20130320 making php on rhel 6 use ldaps - plembo/onemoretech GitHub Wiki

title: Making php on RHEL 6 use ldaps link: https://onemoretech.wordpress.com/2013/03/20/making-php-on-rhel-6-use-ldaps/ author: phil2nc description: post_id: 4515 created: 2013/03/20 10:32:52 created_gmt: 2013/03/20 14:32:52 comment_status: closed post_name: making-php-on-rhel-6-use-ldaps status: publish post_type: post

Making php on RHEL 6 use ldaps

This was not as straightforward as it should have been. If you need to do LDAPS (LDAP over SSL) connections in your php scripts the following may help. There are actually 3 things that need to be done before you can even think about invoking an LDAPS connection in a php script on RHEL (Red Hat Enteprise Linux) 6 when you're using self-signed certs (isn't everyone?). 1. Edit /etc/openldap/ldap.conf to include the following:

TLS_REQCERT never
TLS_CACERTDIR /etc/pki/tls/certs

Setting TLS_REQCERT is not required here if your server's cert was signed by an enterprise CA and that CA's cert is in the path set by TLS_CACERTDIR (which I recommend you make /etc/pki/tls/certs to keep things consistent).

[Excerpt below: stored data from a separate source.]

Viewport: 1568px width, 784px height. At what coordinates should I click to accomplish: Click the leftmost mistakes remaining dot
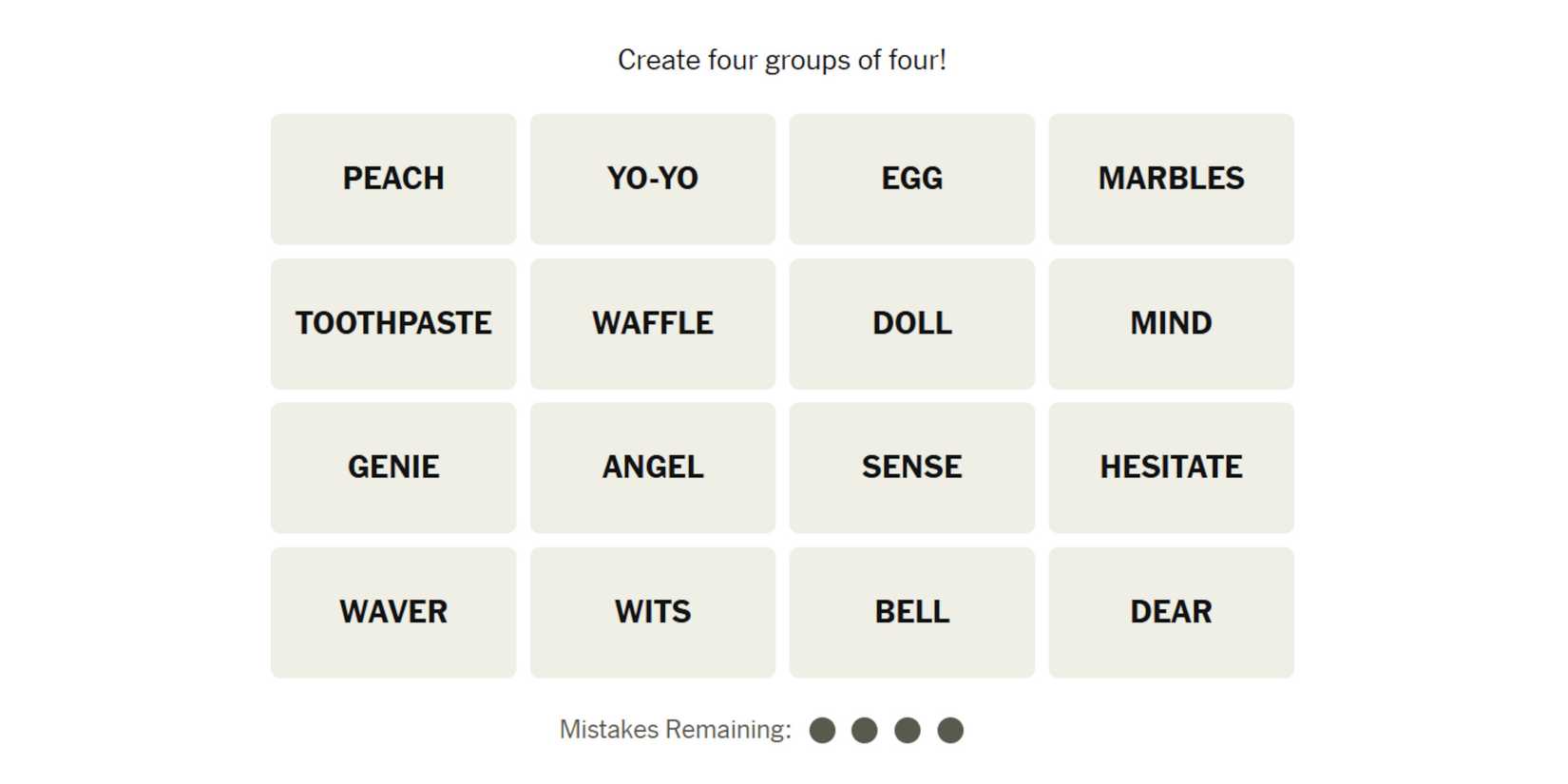click(x=822, y=730)
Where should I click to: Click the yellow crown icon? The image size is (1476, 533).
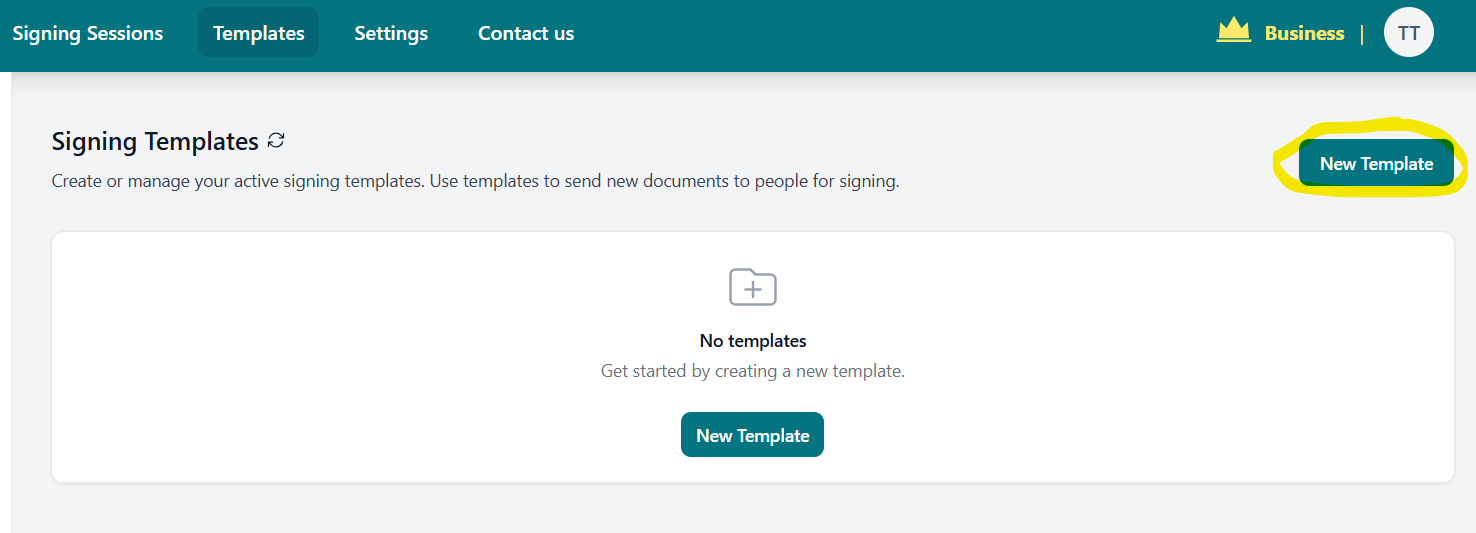point(1234,31)
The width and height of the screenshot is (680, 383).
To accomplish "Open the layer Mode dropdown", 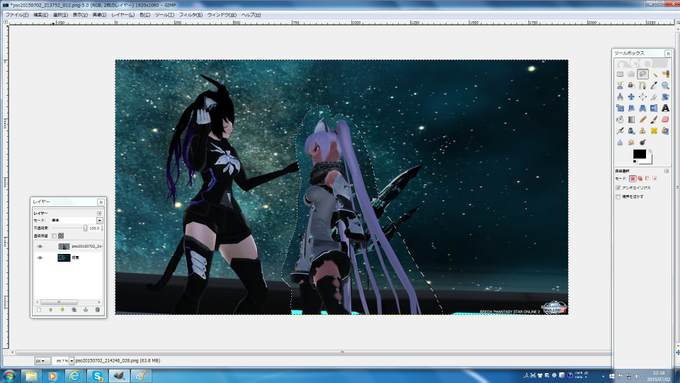I will [x=77, y=220].
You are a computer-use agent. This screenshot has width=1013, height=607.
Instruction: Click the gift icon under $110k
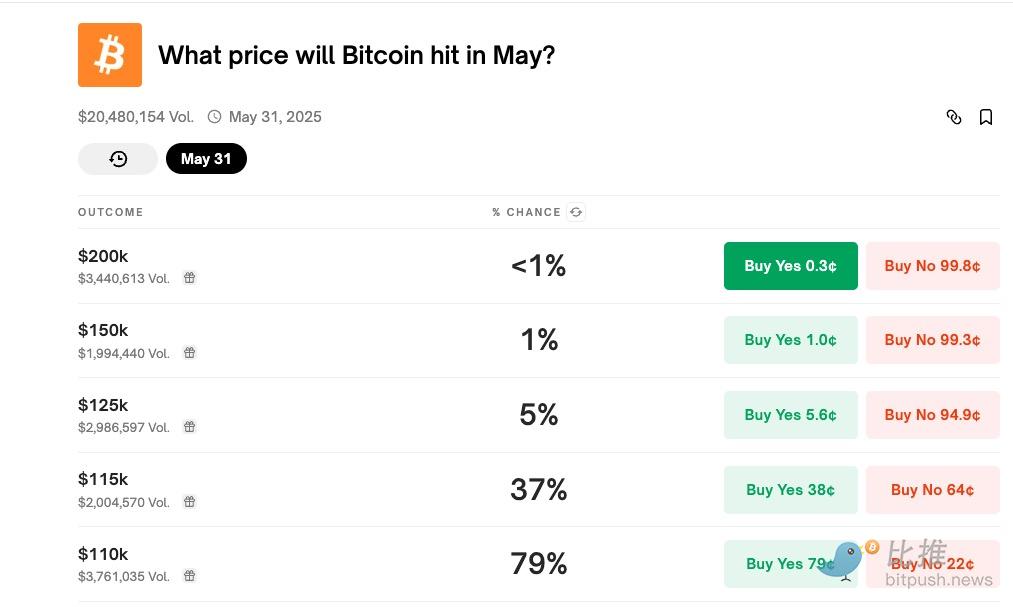click(190, 576)
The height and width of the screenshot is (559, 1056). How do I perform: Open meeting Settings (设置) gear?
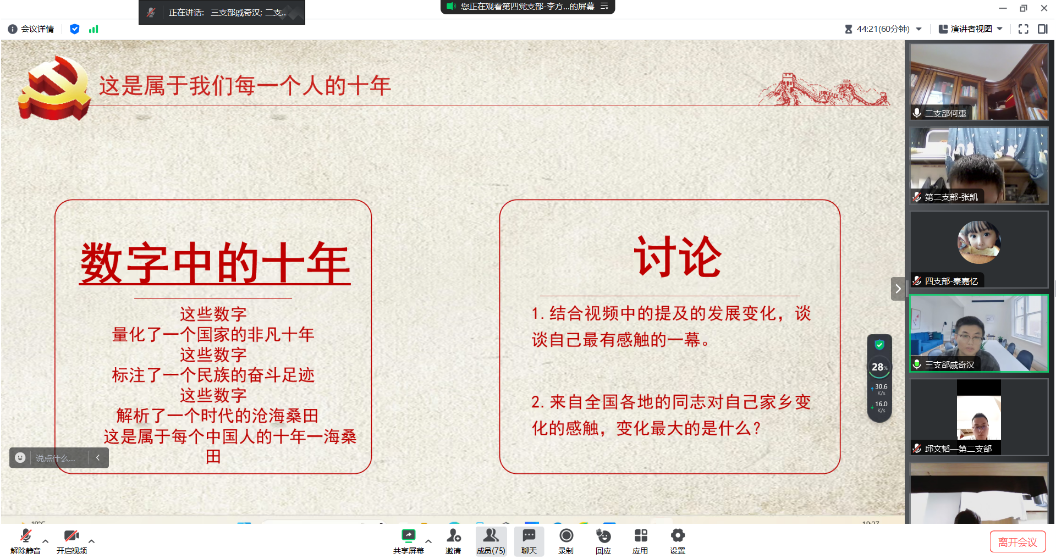coord(677,539)
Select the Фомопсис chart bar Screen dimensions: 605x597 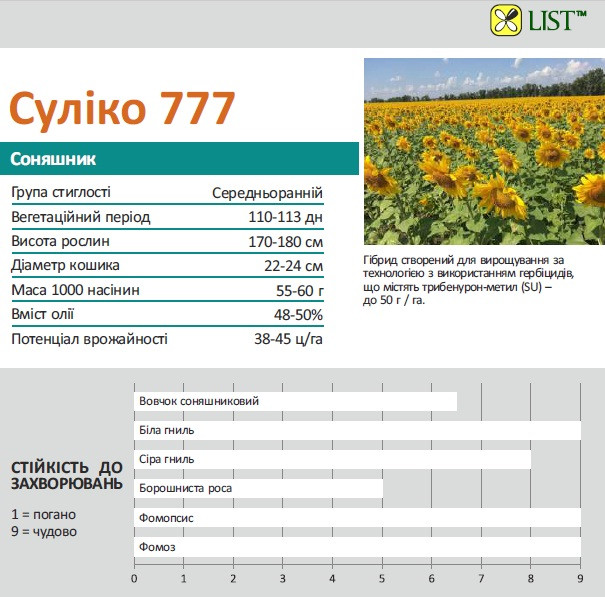[357, 519]
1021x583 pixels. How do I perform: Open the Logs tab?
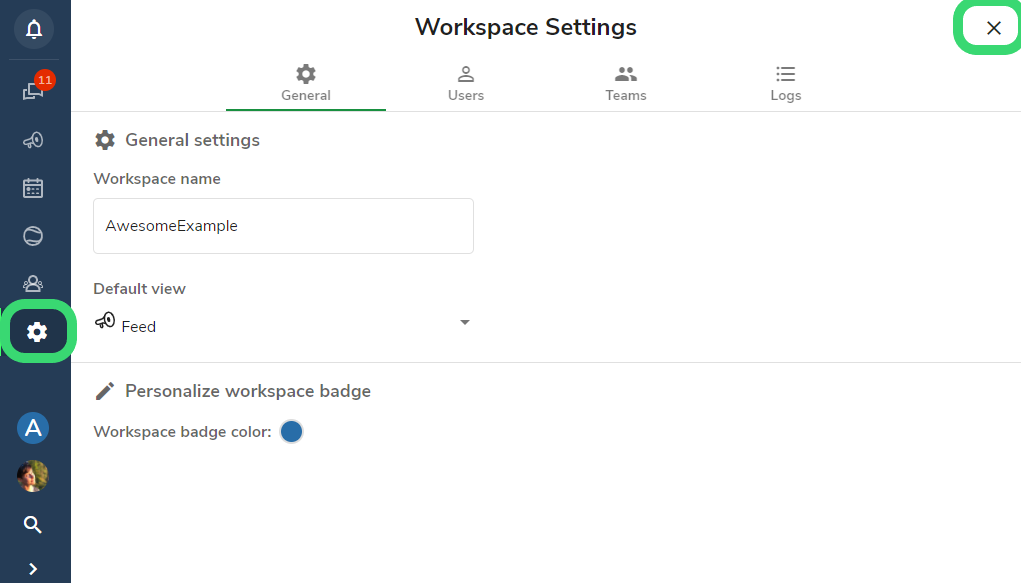[x=785, y=84]
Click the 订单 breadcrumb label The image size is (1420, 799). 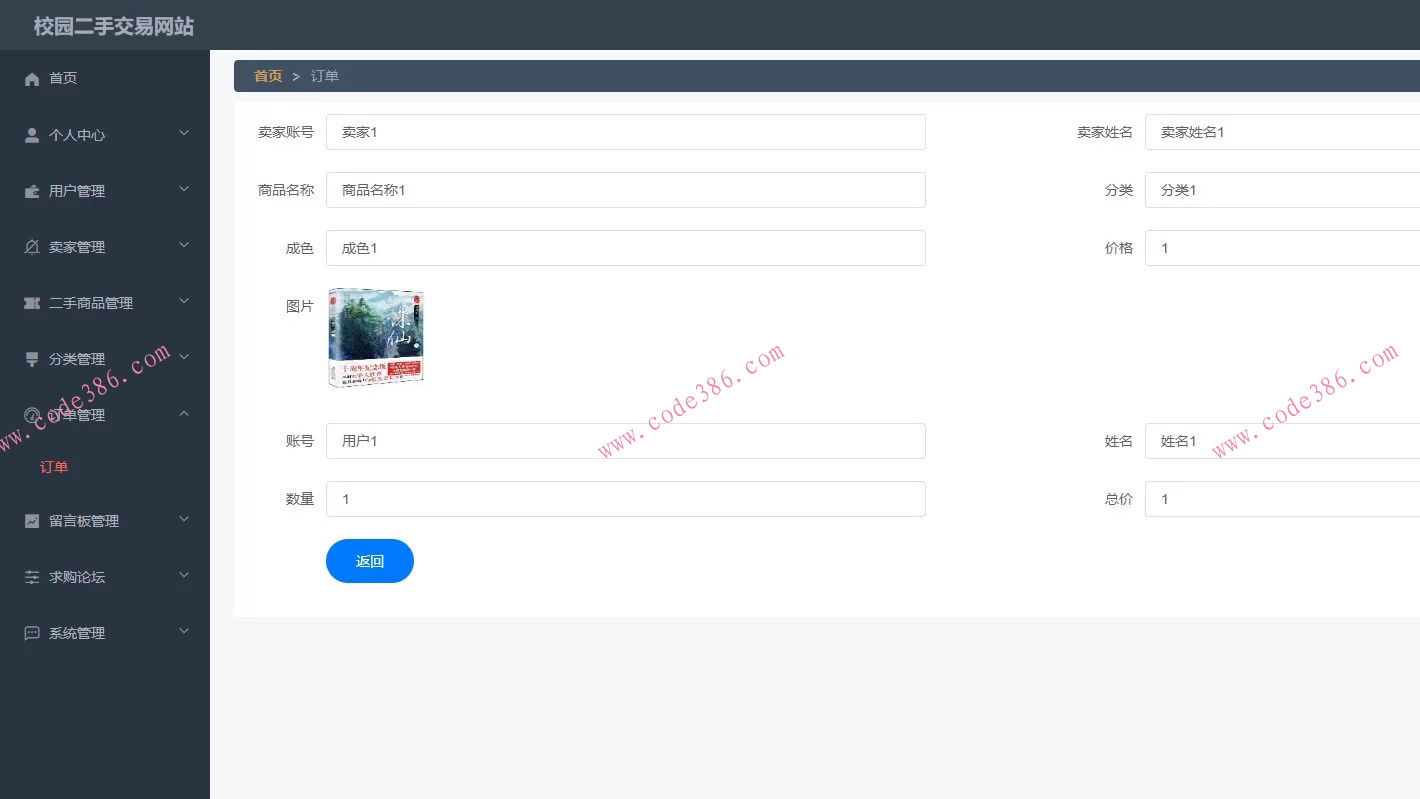[324, 76]
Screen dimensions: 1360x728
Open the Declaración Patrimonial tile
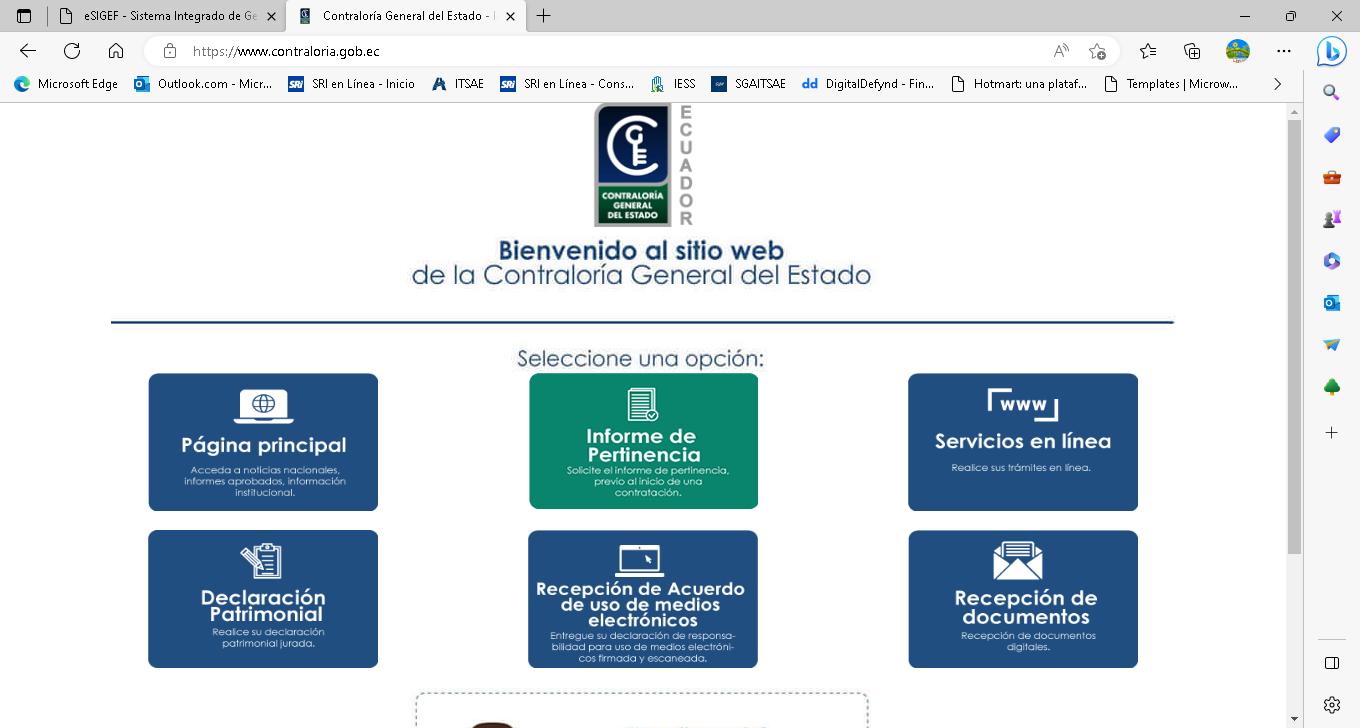(x=263, y=598)
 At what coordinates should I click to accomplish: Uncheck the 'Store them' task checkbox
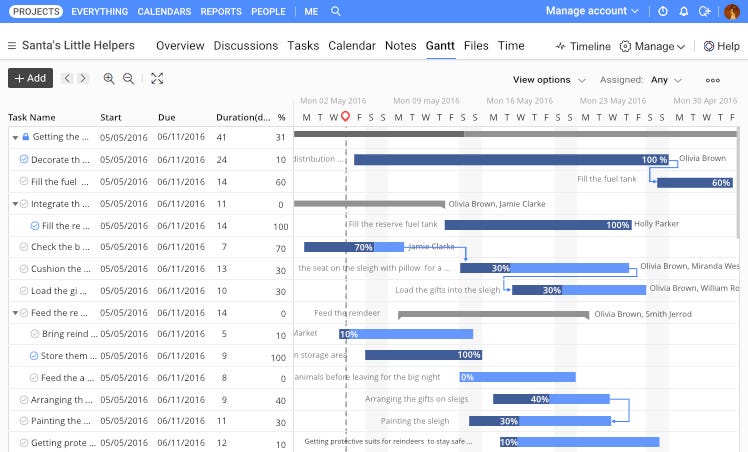tap(33, 356)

You can retrieve server certs using the command:

openssl s_client -connect servername.example.com:636

Copy the text between "BEGIN CERTIFICATE" and "END CERTIFICATE" (including those lines), pasting into an empty file. For these sorts of certs I usually attach a ".pem" extension, so for example "ldap.example.com.pem". The cert should then be copied into /etc/pki/tls/certs. 2. Create /var/www/.ldaprc with the same info as ldap.conf above. Make sure it is readable by the apache user. This is absolutely necessary as the Apache web server doesn't know about ldap.conf, but php does. That particular path is actually the apache user's $HOME on RHEL systems. 3. Use the uri of the LDAP server in place of the hostname in your ldap_connect definition. For example, change this:

$dirHost = "ldap.example.com";
$ds = ldap_connect($dirHost);

So it looks like this:

$dirHost = "ldaps://ldap.example.com";
$ds = ldap_connect($dirHost);

This is more or less documented in the comments to php's ldap_connect function, but those comments also contain lots of false leads as well so I decided it was time to make an authoritative, concise, statement of what's required. If you're running LDAPS on a non-standard port (like 1636), then add the port to the uri thus:

$dirHost = "ldaps://ldap.example.com:1636";

Of course you could be redirecting inbound connections to that non-standard port from the standard port 636 if you followed my advice here. These same configuration considerations would be necessary to support TLS connections, in addition to invoking ldap_start_tls(). The lack of flexibility here is due to the dependence of php-ldap on the underlying system's openldap library configuration. This is in sharp contrast to the perl Net::LDAP module's platform-independent methods for LDAPS connections, which among other things doesn't require ldap.conf or a server certificate.